The Pats held the Colts to a field goal in the second half and had the game wrapped up with five minutes left. The win was an irrational glimmer of optimism for us. We’d hacked the ice off the aluminum bleachers at the old stadium with our drivers’ licenses. We’d watched when fans carrying off a goalpost were half-electrocuted by a power line outside the stadium. We’d had football to talk about and watch together during that first rapprochement after a bitterly contentious adolescence. And the Patriots started winning when things began changing with us. That’s what it meant, coincidence or no. After the game, I gave Dad a hug, gently. His own hands were light and trembling to reach my shoulders. The hug was awkward for me and painful for him. I sat back down to bask in the triumph reflected in the tiny hospital TV’s recap.

“These chicken things are good. I’m going to get some soda. You want anything?”

Dad said no, looking more alert and less pained than I’d seen him since the surgery. In the long, windowless corridors of the hospital, I wondered if it was dark yet. The hospital was neither day nor night. I had a Diet Coke can in each hand and was leaving the cafeteria when I ran into Olive.

“Well, if it isn’t the invisible man. Do you have a minute?” she asked.

Her voice showed aggravation, but she looked good. Olive was wearing a tight black and white dress from a thrift shop with an even tighter black sweater over it that opened to offer up her pale cleavage. She had on dark red lipstick, a lot of eye makeup and smelled of cigarettes. It all turned me on. I could tell she had something rehearsed, a speech that started with how I said I’d call, carried on into an ultimatum, and concluded with a proclamation that she didn’t care what I did. But my black eye turned the tide. It hurt less, but a dark purple and yellowish outline was setting in, making it look worse.

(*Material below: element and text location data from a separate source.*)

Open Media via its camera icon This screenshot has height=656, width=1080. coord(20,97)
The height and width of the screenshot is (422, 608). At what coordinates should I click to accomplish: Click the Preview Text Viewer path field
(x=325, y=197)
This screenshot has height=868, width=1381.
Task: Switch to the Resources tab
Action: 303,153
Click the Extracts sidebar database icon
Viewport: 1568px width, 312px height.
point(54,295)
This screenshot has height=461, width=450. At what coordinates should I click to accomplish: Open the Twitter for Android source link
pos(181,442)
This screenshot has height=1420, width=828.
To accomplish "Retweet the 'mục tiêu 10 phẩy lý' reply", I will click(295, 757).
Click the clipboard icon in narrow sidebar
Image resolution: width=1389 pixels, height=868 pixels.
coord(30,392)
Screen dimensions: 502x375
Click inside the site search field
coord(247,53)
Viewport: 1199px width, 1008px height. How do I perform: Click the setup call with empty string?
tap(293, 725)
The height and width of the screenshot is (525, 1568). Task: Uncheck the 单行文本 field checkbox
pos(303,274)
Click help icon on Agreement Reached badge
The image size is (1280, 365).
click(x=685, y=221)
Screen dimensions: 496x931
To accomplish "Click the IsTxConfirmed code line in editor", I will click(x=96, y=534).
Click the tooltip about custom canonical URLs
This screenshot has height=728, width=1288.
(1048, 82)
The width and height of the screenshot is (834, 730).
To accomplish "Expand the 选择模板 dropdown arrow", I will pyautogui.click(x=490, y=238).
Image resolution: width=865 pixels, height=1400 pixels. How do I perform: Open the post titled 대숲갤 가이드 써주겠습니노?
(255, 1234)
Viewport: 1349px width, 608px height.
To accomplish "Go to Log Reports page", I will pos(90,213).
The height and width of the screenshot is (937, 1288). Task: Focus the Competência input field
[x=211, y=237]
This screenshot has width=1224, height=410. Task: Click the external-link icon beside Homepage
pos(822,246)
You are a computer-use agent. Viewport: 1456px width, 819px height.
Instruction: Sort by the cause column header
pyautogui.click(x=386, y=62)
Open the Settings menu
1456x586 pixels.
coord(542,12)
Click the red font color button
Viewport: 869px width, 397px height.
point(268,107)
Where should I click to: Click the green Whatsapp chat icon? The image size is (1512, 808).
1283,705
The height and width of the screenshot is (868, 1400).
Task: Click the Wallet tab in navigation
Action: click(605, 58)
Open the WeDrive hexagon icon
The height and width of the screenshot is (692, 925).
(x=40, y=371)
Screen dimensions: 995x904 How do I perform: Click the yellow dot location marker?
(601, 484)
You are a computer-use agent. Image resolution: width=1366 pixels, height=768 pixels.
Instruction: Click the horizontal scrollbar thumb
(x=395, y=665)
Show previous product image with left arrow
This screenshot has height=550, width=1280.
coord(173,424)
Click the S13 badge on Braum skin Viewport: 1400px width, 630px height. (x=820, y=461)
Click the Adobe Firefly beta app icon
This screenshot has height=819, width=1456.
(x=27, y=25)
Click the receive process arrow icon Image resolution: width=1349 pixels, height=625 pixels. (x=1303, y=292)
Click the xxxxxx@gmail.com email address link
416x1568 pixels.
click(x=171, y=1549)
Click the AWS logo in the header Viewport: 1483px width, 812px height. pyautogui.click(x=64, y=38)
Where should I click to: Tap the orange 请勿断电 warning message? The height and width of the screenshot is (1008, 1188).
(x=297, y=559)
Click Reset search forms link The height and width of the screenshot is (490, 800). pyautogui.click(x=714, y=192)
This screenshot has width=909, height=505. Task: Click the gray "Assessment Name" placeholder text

“My God, what happened to your face?”
“I was out with some friends in Worcester and I got into a fight. It’s no big deal.”
“Does it hurt?”

I shrugged to indicate that though it did hurt, I certainly wasn’t about to say so. It was a cheap ploy, but I wasn’t above it. We went back to my usual table, where I could watch Whiskeynose locked in his booth with his tiny television.

“So what’s new with you? How’s your Dad?” I asked.

“Dad’s going to have to do this again, it turns out. Maybe next year, but they’re talking about doing it while he’s still here. They don’t like the look of another one of his valves. So the whole clan is going to get to do another stint in the hospital—hooray.”